El Tribunal Supremo dio luz verde a la profanación del cuerpo de Franco, revistiendo de inhumación, lo que a todas luces es una profanación, pues se realizó sin consentimiento de la familia, como así indica la propia ley. No contento con esta miserable resolución, ese mismo Tribunal Supremo, rebajó las condenas a los agresores de Guardias Civiles en la localidad Navarra de Alsasua y por último, no vio indicios de rebelión en la intentona golpista del uno de octubre de hace dos años, donde el cabecilla de la trama y máximo responsable, Oriol Junqueras fue condenado a 13 años de prisión. Se me antoja una pena muy laxa, para un delito tan grave como es intentar romper España, desde las propias instituciones, y sobre todo, si es comparada con los 14 años a los que fueron condenados los que entraron en la librería Blanquerna al grito de Cataluña es España.

Definitivamente, la justicia en España ha perdido toda credibilidad, si es que alguna la tuvo, desde que los políticos decidieran meter sus sucias garras en la elección de miembros del Poder Judicial. Es curioso y es materia de reflexión, como lo que conocemos como los grandes partidos de este país, por muchas diferencias estéticas que escenifiquen, a la hora de repartirse los miembros que deben formar parte del poder judicial, tardan muy poco en ponerse de acuerdo y es escandaloso, como en la sentencia que afecta al "proceso", primo la búsqueda de la unanimidad entre los jueces, antes que posiblemente el de hacer justicia. Deben pensar que de esta manera, apoyándose en un corporativismo mal entendido, tapan sus propias vergüenzas y miserias. Lo cierto es que nunca creí en la justicia, ni antes ni ahora, y mucho menos pensé que fuera "ciega", sobre todo con jueces y fiscales cuya adscripción política conocemos, jueces y fiscales de ida y vuelta, hoy aquí y mañana sirviendo al partido que tanto me ayudo en mi carrera, y otra vez vuelta a la judicatura cuando convenga, para seguir sirviendo a mi "amo" allí donde más necesario sea mi presencia.

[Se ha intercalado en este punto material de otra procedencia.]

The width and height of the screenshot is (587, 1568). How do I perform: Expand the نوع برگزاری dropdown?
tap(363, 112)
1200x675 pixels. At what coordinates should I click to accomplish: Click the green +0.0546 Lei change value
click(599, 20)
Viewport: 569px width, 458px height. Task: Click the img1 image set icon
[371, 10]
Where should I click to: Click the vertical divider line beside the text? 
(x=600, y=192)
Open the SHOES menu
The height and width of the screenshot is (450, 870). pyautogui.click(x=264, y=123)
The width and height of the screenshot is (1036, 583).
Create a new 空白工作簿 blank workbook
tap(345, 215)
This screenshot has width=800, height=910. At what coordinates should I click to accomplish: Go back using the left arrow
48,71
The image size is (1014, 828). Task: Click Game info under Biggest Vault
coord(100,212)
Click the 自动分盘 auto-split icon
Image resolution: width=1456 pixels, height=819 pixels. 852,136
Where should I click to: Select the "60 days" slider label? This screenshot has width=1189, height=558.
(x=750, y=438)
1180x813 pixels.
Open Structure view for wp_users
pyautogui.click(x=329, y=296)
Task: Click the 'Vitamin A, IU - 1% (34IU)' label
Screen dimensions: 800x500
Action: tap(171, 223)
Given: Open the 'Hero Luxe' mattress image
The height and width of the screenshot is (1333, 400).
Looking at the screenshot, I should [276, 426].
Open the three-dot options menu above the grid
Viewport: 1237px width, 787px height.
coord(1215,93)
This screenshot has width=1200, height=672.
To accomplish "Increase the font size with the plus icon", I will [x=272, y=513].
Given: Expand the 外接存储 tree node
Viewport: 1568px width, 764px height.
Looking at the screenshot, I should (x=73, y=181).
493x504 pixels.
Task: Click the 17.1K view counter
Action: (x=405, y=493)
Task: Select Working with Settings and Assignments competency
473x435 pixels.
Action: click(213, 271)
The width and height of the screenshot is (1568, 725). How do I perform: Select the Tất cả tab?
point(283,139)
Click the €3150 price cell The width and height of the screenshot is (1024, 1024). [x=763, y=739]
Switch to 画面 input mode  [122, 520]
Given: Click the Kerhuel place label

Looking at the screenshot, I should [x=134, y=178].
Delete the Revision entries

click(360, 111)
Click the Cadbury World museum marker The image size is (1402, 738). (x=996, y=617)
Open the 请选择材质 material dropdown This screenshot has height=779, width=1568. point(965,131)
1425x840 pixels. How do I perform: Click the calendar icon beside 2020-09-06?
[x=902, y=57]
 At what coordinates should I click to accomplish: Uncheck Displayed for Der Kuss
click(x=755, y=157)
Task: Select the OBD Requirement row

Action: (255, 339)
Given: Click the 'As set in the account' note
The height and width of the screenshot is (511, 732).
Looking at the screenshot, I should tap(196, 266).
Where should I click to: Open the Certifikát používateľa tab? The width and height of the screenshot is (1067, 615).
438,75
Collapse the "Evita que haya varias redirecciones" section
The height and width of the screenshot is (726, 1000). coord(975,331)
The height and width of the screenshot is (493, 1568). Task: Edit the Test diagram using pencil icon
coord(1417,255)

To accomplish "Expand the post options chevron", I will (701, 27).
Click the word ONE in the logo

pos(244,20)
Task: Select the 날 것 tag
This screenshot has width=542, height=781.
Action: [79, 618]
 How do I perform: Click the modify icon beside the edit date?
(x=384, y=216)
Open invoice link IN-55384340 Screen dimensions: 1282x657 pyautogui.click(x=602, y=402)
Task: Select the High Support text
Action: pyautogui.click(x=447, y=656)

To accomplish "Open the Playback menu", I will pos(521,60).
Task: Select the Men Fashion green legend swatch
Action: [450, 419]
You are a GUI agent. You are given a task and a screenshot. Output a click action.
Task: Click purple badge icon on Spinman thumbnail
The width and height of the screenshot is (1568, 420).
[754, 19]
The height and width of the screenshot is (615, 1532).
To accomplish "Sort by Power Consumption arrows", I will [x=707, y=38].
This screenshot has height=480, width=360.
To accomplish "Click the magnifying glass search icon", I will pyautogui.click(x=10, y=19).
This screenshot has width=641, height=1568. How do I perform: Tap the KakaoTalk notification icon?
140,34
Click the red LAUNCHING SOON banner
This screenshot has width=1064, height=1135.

Otra de las instituciones, en otro tiempo respetables, es la iglesia católica en general y muy particularmente, la iglesia católica española, incapaz de defender la dignidad de uno de sus "hijos más fieles", mirando a otro lado mientras se autorizaba la profanación de su cuerpo 43 años después de muerto a la vez que se procedía al  secuestro la Basílica del Valle de los caídos y se impedía el culto en la misma. Lo cierto, es que sería más propio hablar de Jerarquía eclesiástica que de iglesia, pues iglesia, mas que le pese a su casta dirigente, somos todos.

Tanto la justicia como la jerarquía eclesiástica han perdido todo respeto y toda dignidad.  No tengo la menor duda, de que sus actos tendrán consecuencias y un alto precio que pagar. Se han hecho a sí mismas un daño irreparable y su descredito es alarmante. Es también hora de señalar culpables, unos por acción y otros por omisión, a la iglesia y el poder judicial, se le debe sumar políticos irresponsables, tanto populares como socialistas que han sido la correa de transmisión de determinadas decisiones judiciales incomprensibles. Sea lo que fuera, Junquera y su cuadrilla, tomaran el turrón en casa, en una nueva tomadura de pelo al pueblo español.